On the other hand, containerization uses compute resources efficiently. A container creates an executable software package that bundles app code with the related configuration files, dependencies and libraries it needs to run. However, unlike VMs, containers don’t bundle in an OS copy. Instead, developers install their runtime engines on the host system’s OS, making it a conduit that allows all the containers to share a similar operating system.
As noted earlier, developers often refer to containers as lightweight because they share the host machine’s OS kernel and don’t need the overhead of an operating system within each application.
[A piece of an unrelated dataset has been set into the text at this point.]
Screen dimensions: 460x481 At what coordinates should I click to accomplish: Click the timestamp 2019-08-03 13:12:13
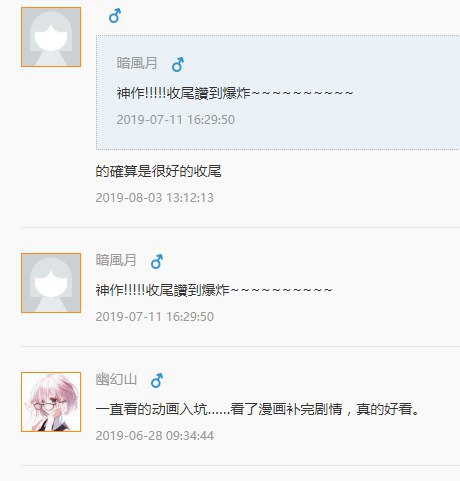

What’s more, you can share other container layers (common libraries and bins) among multiple containers, which means containers have a smaller capacity-requirement than a virtual machine and are faster to start up.
Therefore, multiple containers can run on a similar compute capacity as one virtual machine, which drives up server efficiencies and reduces associated costs like licensing and maintenance.
Containerization is among the latest software development trends, and its adoption will grow significantly in both magnitude and speed. Its proponents believe that it enables developers to create and deploy software and applications faster and securely than other traditional methods. Though expensive, industry players expect the costs associated with containerization to fall as its environments develop and mature.
The use of application container technology is widespread across enterprises and industries. It’s also set for rapid acceleration in the coming years. Most enterprises have already started cloud-native containerization of applications or are decomposing their existing monoliths into containers to gain the benefits that containerization architecture provides.
If you rely heavily on virtualization for security and web application segregation, you could likely stand to benefit from containerization.